Breast cancer chemotherapy refers to the use of chemotherapy in the treatment of breast cancer. Chemotherapy usually consists of the administration of some combination of antineoplastic agents according to a specific regimen. The antineoplastic agents destroy or disrupt the growth of cancer cells in order to reduce the risk that breast cancer will recur.

== Types ==
There are three major types of chemotherapy:

- Neoadjuvant chemotherapy
  - Neoadjuvant chemotherapy is given before surgery to slow the growth of a fast-growing cancer or to shrink the size of a larger breast cancer.
  - It is frequently used to treat locally advanced cancers, cancers that at the time of diagnosis are too large to be removed by surgery, which can then be removed with less extensive surgery.
- Adjuvant chemotherapy
  - Adjuvant chemotherapy is given after surgery to reduce the risk of recurrence. It is used to try to kill any cancer cells that might still exist and cannot be detected through imaging tests.
- Palliative chemotherapy
  - Palliative chemotherapy is used to control (but not cure) the cancer in settings in which the cancer has spread beyond the breast and localized lymph nodes. See metastatic breast cancer.
- Combined therapies
  - These combine, for example, non-drug treatments with localized chemotherapy to limit toxicity and achieve better results.

== Regimens ==
Multiple chemotherapeutic agents may be used in combination to treat patients with breast cancer. Determining the appropriate chemotherapy regimen to use depends on many factors; such as, the character of the tumor, lymph node status, and the age and health of the patient.
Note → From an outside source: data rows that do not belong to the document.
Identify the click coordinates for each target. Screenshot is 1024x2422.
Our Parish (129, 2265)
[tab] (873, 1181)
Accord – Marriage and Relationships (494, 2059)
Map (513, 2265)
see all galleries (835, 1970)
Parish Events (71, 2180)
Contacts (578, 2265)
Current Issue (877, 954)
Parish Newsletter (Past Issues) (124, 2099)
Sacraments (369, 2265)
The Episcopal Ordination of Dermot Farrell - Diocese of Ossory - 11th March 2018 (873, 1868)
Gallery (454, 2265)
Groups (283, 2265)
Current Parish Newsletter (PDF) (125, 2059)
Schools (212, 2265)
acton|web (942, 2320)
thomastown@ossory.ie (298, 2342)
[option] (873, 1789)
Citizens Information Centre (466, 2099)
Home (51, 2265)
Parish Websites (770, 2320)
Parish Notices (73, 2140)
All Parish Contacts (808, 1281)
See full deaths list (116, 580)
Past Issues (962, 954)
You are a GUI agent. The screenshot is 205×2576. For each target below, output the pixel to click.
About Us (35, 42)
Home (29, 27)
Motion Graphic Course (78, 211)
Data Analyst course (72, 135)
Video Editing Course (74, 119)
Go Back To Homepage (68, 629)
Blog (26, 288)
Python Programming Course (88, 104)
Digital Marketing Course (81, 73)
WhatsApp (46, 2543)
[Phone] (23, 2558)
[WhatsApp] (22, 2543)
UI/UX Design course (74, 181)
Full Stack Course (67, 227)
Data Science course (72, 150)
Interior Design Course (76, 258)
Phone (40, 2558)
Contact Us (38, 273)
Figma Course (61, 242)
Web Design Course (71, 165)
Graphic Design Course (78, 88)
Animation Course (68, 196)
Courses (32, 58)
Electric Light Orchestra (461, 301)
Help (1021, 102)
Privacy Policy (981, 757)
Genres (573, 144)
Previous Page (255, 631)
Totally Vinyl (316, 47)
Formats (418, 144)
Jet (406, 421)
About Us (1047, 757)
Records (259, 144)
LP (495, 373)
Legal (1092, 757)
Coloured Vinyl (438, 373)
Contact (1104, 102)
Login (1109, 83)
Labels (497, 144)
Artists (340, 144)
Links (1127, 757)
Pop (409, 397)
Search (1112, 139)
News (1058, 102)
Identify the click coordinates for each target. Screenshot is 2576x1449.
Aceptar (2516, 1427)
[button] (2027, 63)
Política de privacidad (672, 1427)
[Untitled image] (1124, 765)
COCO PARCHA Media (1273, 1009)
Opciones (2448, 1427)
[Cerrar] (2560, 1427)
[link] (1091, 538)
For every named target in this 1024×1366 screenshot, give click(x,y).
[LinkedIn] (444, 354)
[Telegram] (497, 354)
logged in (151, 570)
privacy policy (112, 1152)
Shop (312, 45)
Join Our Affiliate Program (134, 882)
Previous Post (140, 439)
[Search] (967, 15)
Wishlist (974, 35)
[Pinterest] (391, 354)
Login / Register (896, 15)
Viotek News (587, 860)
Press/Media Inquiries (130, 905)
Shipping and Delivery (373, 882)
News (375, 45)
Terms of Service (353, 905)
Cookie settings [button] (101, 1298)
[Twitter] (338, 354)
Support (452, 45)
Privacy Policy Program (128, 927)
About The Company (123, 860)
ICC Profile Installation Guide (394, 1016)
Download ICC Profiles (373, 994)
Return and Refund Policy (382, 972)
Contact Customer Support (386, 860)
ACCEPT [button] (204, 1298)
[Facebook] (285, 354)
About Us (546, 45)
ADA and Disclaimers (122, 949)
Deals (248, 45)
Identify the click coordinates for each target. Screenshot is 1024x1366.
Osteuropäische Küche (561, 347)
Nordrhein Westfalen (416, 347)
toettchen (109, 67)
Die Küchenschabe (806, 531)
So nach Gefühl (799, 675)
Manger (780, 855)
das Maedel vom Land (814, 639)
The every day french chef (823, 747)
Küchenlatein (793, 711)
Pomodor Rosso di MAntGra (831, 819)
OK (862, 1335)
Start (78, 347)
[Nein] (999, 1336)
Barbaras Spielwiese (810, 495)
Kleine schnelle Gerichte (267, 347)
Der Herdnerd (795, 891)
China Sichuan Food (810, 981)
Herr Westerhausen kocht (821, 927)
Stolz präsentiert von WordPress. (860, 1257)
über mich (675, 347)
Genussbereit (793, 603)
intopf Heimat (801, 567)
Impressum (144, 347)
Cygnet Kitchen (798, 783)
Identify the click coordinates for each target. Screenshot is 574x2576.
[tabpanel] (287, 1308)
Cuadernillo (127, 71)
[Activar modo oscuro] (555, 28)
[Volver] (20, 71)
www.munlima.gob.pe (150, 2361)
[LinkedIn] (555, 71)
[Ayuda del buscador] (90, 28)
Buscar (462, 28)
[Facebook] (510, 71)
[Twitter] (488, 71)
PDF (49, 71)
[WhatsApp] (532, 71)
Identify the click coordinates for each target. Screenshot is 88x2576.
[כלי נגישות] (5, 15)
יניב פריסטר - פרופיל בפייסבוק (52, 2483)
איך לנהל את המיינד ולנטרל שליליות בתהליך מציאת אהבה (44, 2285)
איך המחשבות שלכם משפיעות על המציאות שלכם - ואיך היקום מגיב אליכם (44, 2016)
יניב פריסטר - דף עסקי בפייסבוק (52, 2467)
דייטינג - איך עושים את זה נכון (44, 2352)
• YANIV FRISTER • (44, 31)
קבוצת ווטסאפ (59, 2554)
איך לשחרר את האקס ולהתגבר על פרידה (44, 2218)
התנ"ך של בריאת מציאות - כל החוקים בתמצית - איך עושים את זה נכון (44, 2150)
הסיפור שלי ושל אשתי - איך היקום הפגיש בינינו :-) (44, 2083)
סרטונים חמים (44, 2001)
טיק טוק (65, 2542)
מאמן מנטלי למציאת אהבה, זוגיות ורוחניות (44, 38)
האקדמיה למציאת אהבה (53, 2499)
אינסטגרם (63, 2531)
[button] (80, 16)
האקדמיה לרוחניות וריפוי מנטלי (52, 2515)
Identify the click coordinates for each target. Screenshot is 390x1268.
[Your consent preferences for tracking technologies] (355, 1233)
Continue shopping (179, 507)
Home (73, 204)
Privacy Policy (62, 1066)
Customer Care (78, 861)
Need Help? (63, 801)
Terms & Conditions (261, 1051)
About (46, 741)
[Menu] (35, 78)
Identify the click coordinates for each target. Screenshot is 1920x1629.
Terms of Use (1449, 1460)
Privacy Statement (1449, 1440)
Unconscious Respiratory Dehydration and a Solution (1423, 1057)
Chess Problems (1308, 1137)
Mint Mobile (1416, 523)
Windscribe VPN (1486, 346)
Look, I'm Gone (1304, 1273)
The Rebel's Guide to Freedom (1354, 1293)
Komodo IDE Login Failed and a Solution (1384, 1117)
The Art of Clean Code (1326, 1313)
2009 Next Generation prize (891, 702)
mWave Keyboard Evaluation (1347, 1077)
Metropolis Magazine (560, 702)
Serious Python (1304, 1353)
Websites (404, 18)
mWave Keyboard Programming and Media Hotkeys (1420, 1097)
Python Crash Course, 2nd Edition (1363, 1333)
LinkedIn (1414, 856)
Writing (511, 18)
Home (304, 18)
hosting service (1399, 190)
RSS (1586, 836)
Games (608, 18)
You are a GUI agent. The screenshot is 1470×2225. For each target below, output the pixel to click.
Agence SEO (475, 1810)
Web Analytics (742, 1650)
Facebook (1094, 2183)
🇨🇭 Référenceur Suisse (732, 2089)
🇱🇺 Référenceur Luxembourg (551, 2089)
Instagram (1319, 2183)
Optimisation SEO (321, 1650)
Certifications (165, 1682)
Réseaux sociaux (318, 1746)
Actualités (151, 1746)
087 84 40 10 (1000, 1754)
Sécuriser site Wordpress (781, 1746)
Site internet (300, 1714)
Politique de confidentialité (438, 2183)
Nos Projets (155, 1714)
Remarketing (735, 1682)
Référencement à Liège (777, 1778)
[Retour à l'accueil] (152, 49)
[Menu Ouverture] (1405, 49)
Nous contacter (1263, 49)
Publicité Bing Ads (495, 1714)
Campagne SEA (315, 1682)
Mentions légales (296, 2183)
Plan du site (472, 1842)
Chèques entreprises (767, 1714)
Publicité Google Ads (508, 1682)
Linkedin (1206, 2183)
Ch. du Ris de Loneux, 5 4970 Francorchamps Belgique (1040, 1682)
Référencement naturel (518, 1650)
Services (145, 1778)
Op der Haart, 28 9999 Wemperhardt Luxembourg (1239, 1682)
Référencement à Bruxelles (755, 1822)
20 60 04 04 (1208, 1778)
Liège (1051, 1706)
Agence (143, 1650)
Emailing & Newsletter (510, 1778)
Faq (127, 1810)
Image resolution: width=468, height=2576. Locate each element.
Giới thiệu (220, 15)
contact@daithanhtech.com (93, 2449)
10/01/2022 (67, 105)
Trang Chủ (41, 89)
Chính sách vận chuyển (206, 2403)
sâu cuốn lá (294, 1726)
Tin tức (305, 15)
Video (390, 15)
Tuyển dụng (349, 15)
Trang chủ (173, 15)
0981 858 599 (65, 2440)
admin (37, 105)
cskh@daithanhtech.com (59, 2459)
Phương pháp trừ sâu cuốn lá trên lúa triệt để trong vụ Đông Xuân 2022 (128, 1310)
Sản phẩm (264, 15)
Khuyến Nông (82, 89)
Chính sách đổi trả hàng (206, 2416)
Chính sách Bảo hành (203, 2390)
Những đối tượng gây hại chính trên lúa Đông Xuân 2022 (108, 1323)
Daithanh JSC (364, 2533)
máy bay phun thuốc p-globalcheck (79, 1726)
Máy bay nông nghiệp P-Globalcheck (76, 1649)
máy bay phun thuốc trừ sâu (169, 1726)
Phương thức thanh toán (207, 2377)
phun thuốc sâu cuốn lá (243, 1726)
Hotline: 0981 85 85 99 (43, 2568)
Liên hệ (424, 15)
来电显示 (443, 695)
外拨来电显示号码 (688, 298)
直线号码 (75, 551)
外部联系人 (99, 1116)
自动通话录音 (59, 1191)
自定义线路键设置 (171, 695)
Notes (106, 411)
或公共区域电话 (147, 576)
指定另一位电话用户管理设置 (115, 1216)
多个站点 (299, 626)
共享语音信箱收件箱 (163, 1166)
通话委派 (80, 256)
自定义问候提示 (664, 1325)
The following is a list of some of the commonly used adjuvant chemotherapy for breast cancer:

- CMF: cyclophosphamide, methotrexate, and 5-fluorouracil.
- FAC (or CAF): 5-fluorouracil, doxorubicin, cyclophosphamide.
- AC (or CA): Adriamycin (doxorubicin) and cyclophosphamide.
- AC-Taxol (or AC-T): AC followed by paclitaxel (Taxol).
- TAC: Taxotere (docetaxel), Adriamycin (doxorubicin), and cyclophosphamide.
- FEC: 5-fluorouracil, epirubicin and cyclophosphamide.
- AT: Adriamycin (doxorubicin) and Taxotere (docetaxel).

Since chemotherapy affects the production of white blood cells, a granulocyte colony-stimulating factor (G-CSF) is sometimes administered along with chemotherapy. This has been shown to reduce, though not completely prevent, the rate of infection and low white cell count. Most adjuvant breast cancer chemotherapy regimens do not routinely require growth factor support except for those associated with a high incidence of bone marrow suppression and infection. These may include chemotherapy given in the dose dense fashion i.e. 2-weekly instead of 3-weekly or TAC chemotherapy (see above).

In women with operable early breast cancer, taxane-containing adjuvant chemotherapy regimens have been found to improve overall survival and disease-free survival.

== Anthracylines ==
By conducting a meta-analysis of four large breast cancer trials including nearly 3,000 patients, the researchers have discovered that an abnormality on chromosome 17, called CEP17, is associated with a worse outcome for patients, but also that its presence is a highly significant indicator that the tumor will respond to anthracyclines.

CEP17 is detected by a common and straightforward test (fluorescent in situ hybridisation or FISH), which is carried out routinely in breast cancer patients; it is used to test for the HER2 gene to see whether the women might benefit from the drug Herceptin. Assessment for CEP17, according to John Bartlett, professor of Molecular Pathology at the University of Edinburgh, could be easily carried out in the same FISH analysis as for HER2.

== Administration ==
For breast cancer, chemotherapy drugs are given into a vein (intravenously) or by mouth as tablets or capsules (orally).